The Internet is a great way to abuse other people because you can use a pseudonym to hide who you are. Then the 'big bully boy' comes out in the knowledge that no one can touch them. Only moderators can limit their vitriol by deleting their entries. I'll give an example of one sort I witnessed recently, one with no moderator to help.
Several years ago I signed up at a website to play cards online with real people. Back then, I would say a 30% were very chatty, 45% politely say hello but didn't say much else, 15% were totally quite and 10% quiet but would easily get angry and abusive. I found the 10% bad enough to make me leave permanently.
I recently decided to join a site again and settled in to play. I soon noticed the difference. Probably 5% really chatty, 5% politely say hello, 60% totally quiet and 30% abusive at the slightest hint of things not going their way. The abuse used to be "Why did you do that?" followed by a blunt criticism of the action. Now it simply starts with an expletive (incorrectly spelt to avoid detection I assume) followed by an insult such as moron or idiot.

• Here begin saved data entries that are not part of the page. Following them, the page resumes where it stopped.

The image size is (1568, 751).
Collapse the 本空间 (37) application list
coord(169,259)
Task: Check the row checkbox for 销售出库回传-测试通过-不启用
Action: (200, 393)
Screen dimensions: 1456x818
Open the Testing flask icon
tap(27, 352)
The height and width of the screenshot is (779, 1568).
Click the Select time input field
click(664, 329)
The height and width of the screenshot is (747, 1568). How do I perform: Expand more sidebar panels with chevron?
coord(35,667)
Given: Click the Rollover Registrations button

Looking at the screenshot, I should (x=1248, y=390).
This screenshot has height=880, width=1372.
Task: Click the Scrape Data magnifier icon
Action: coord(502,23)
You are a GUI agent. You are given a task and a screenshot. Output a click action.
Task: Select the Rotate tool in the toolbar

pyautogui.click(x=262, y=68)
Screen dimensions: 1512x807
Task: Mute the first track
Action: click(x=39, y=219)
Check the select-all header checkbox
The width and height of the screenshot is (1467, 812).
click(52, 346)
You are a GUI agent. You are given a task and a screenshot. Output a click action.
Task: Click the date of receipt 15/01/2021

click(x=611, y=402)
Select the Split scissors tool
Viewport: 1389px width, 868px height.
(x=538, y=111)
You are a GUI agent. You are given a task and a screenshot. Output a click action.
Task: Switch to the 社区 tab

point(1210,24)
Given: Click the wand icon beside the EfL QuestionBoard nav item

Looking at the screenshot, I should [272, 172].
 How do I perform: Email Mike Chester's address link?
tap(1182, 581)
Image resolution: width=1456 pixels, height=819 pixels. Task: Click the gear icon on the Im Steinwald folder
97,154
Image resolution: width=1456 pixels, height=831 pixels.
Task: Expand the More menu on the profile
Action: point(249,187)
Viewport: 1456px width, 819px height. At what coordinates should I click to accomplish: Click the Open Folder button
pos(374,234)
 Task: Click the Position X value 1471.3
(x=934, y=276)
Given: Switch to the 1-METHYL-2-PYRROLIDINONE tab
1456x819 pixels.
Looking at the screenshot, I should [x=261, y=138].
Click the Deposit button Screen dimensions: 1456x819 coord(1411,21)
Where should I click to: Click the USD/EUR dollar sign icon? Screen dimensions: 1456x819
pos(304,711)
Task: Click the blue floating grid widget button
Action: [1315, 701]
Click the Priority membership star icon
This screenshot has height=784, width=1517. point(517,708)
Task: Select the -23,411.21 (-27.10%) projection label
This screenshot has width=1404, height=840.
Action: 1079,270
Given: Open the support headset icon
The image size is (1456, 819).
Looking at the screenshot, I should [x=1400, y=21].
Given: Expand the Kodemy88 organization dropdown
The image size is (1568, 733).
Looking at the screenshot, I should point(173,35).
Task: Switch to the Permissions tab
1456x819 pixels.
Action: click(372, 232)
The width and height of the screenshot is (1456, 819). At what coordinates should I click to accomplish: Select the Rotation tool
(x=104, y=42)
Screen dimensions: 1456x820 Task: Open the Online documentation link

I raise this because of an incident in particular. One player made what I thought were poor decisions and then introduced insults at the partner when things went wrong. After the tirade, the abuser left the game. I said to the recipient how I saw it, reassuring them they weren't the problem. They thanked me and said that each table they went to that day, they had a bad run with such behaviour. They expressed they were fed up with the treatment and were going to leave altogether, something I have decides to do also.
It could be argued they the percentages above are not representative of all people. Nicer people would be more likely to be put off by this and stop going, while the verbal bullies would continue doing the rounds and venting their rage. In the process they would become more common.
That is true, but it's the swing in numbers from a previous identical site that is disturbing. I also noticed a trend that the ones not being abused at the table never stepped in to correct the abuser, whereas before were more likely. I decided to step in to express my dislike of their aggressive attitude and they generally just left. When I was the one upsetting my playing partner and being insulted, I never received any back up. Perhaps that enormous silent majority have become hardened to such behaviour or maybe were too busy texting to notice or care.
Whenever abuse of any kind is going on, doing nothing isn't acceptable. I wasn't putting myself in any danger coming to the aid of a victim online. The lack of action by virtually everyone gave the abuser licence to act. I found that lack of intervention as disturbing as the abuse itself. No wonder abuse is an integral part of society. It's tolerated by too many, and increasingly so. Food for thought.
PS. There are many forms of abuse through media today. This just touched on one type, which is easy enough to avoid by not going there. Some isn't so easily avoidable and for any who are suffering from this sort of behaviour, talk to someone about it. Don't suffer in silence.